STATED TASK:
Write out again the rows that begin with the line containing "Task: Open the WOM hamburger menu" and end with the line containing "pyautogui.click(x=259, y=174)", substituting "drop-down list" for "dropdown" and leaving everything else unchanged.

INPUT FOR THIS TASK:

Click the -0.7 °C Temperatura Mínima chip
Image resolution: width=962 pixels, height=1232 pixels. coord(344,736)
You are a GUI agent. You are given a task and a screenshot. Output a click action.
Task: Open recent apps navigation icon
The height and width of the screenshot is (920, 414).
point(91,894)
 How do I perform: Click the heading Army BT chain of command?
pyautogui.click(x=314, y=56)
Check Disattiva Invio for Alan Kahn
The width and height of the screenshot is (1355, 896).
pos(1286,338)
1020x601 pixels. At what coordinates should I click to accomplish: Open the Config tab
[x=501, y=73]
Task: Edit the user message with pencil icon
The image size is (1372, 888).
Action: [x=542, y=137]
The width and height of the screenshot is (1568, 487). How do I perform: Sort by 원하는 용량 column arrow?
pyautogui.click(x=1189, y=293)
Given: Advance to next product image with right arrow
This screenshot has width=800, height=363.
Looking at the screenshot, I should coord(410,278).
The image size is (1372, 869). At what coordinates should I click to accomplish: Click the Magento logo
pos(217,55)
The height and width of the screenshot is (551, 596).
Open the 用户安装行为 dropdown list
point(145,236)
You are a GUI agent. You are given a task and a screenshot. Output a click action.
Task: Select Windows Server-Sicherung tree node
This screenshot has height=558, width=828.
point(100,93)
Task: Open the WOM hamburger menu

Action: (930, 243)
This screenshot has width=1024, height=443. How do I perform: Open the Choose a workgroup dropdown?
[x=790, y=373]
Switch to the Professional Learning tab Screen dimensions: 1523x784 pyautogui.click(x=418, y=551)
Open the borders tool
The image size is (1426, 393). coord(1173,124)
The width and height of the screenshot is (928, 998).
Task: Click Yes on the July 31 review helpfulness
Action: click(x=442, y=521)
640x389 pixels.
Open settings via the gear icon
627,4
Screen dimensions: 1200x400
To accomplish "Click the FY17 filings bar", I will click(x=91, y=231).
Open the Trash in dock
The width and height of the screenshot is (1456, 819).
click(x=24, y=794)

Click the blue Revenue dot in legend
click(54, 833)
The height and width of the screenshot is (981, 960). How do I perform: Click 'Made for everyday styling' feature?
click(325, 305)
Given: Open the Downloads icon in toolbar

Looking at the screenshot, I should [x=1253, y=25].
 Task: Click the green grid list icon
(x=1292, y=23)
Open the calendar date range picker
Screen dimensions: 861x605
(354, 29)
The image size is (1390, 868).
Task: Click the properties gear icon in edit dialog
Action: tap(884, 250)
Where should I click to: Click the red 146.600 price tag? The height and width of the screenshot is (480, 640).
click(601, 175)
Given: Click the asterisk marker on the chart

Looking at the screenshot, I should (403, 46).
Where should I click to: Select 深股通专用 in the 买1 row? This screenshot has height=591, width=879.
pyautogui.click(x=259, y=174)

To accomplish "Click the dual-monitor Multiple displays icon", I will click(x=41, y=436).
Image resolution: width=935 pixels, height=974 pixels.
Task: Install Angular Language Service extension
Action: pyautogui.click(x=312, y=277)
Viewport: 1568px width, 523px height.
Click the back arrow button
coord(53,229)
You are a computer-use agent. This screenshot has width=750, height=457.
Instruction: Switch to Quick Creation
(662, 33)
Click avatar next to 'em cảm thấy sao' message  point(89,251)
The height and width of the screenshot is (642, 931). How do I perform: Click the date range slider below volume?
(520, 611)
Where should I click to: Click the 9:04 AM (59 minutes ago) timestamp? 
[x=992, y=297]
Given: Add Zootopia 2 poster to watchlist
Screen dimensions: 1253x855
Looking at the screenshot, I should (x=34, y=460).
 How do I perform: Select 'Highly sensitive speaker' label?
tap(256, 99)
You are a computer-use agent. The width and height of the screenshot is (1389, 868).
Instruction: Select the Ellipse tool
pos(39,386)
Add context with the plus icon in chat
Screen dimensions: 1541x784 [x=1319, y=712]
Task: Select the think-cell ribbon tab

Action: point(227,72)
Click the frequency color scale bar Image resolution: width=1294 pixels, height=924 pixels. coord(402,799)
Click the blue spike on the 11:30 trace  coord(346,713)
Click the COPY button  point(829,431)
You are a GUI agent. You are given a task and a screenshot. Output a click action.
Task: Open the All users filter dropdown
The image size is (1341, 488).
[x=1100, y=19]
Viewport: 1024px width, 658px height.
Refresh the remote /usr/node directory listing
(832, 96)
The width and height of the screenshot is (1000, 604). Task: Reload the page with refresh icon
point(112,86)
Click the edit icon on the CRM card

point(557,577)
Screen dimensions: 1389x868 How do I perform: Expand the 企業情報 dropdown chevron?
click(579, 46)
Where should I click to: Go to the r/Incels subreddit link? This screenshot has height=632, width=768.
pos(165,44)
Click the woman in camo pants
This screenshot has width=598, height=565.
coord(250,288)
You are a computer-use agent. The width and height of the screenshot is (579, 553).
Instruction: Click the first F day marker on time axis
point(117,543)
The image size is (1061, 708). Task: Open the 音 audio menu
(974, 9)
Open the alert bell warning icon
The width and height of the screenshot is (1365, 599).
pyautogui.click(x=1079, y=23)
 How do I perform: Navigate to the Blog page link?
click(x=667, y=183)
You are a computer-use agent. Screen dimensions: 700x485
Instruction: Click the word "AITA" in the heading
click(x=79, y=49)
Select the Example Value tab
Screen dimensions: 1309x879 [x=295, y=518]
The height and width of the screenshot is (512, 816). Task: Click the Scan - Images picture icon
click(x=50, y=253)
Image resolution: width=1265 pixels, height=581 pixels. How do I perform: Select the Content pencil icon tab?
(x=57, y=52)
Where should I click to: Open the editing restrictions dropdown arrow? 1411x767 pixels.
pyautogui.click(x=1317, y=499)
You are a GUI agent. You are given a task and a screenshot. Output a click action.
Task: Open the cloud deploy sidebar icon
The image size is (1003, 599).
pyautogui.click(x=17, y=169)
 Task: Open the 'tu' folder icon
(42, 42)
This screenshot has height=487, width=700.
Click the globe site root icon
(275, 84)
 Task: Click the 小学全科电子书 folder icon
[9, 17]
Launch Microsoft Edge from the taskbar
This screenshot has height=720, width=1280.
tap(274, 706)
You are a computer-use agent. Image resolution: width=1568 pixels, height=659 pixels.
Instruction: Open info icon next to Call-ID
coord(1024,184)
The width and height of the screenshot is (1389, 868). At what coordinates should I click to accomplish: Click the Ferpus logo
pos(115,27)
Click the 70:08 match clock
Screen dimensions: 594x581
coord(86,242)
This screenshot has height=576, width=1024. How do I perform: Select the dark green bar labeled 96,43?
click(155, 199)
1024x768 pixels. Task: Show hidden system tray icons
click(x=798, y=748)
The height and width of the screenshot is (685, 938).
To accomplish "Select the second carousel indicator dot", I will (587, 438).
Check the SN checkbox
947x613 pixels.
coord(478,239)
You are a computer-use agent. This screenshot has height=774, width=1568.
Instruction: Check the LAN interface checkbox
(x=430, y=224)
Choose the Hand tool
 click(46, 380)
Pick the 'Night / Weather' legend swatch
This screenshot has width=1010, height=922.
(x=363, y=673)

ANSWER FOR THIS EXERCISE:
Task: Open the WOM hamburger menu

Action: (930, 243)
This screenshot has width=1024, height=443. How do I perform: Open the Choose a workgroup drop-down list?
[x=790, y=373]
Switch to the Professional Learning tab Screen dimensions: 1523x784 pyautogui.click(x=418, y=551)
Open the borders tool
The image size is (1426, 393). coord(1173,124)
The width and height of the screenshot is (928, 998).
Task: Click Yes on the July 31 review helpfulness
Action: click(x=442, y=521)
640x389 pixels.
Open settings via the gear icon
627,4
Screen dimensions: 1200x400
To accomplish "Click the FY17 filings bar", I will click(x=91, y=231).
Open the Trash in dock
The width and height of the screenshot is (1456, 819).
click(x=24, y=794)

Click the blue Revenue dot in legend
click(54, 833)
The height and width of the screenshot is (981, 960). How do I perform: Click 'Made for everyday styling' feature?
click(325, 305)
Given: Open the Downloads icon in toolbar

Looking at the screenshot, I should [x=1253, y=25].
 Task: Click the green grid list icon
(x=1292, y=23)
Open the calendar date range picker
Screen dimensions: 861x605
(354, 29)
The image size is (1390, 868).
Task: Click the properties gear icon in edit dialog
Action: tap(884, 250)
Where should I click to: Click the red 146.600 price tag? The height and width of the screenshot is (480, 640).
click(601, 175)
Given: Click the asterisk marker on the chart

Looking at the screenshot, I should (403, 46).
Where should I click to: Select 深股通专用 in the 买1 row? This screenshot has height=591, width=879.
pyautogui.click(x=259, y=174)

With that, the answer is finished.